Passage shown:
Saturday, July 16, 2011

All About Ten Pop Stories

THE STORIES OF OUR TIME

Hyperbole? Sure. But the short and simple tales collected in Ten Pop Stories are set among the here and now, amid a diverse collection of folks from high to low. My objective was to create fiction as simple and clear as a hit pop song, hopefully with each work having a "kick" to it. Whether I succeeded with all of them or any of them is for you to judge. The price makes the collection strictly a low-risk gamble. The upside is discovering the new-- an alternative path for what has become over the past several decades a dead art form.

How do we revive the short story form?

We do it first with tales that are simple and fun. With that foundation, and holding to that foundation, we can build in meaning and complexity while retaining a superstructure of pop clarity.

Here then are short descriptions of the Ten:

The H Group
A terrorist's bomb explodes on an airliner over the Atlantic.

Strange Mummer Creatures of Philadelphia
What or who are the Mummers? Why do they celebrate? Will Maggie the Mummer find her lost Mummer love?

Saturday Night in Detroit
A hectic car chase through the violent streets of Detroit.

The Machine
A young writer takes a job in a mysterious office building.

Elvis Meets Frankenstein
A legendary happening in the life of America's greatest folk hero.

Data provided:

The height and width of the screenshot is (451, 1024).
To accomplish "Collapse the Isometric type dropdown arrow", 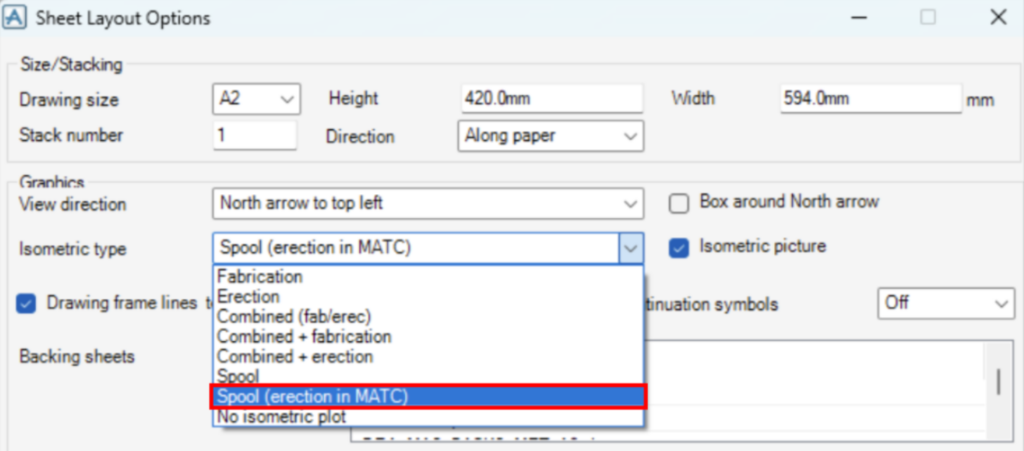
==
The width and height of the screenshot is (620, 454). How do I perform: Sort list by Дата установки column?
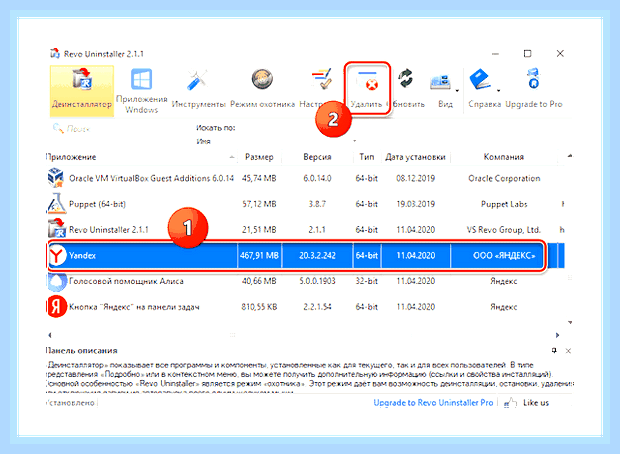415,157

Work to be completed:
In the post on Ten Pop Stories, what happens in the story "The Machine"?

Answer:
A young writer takes a job in a mysterious office building.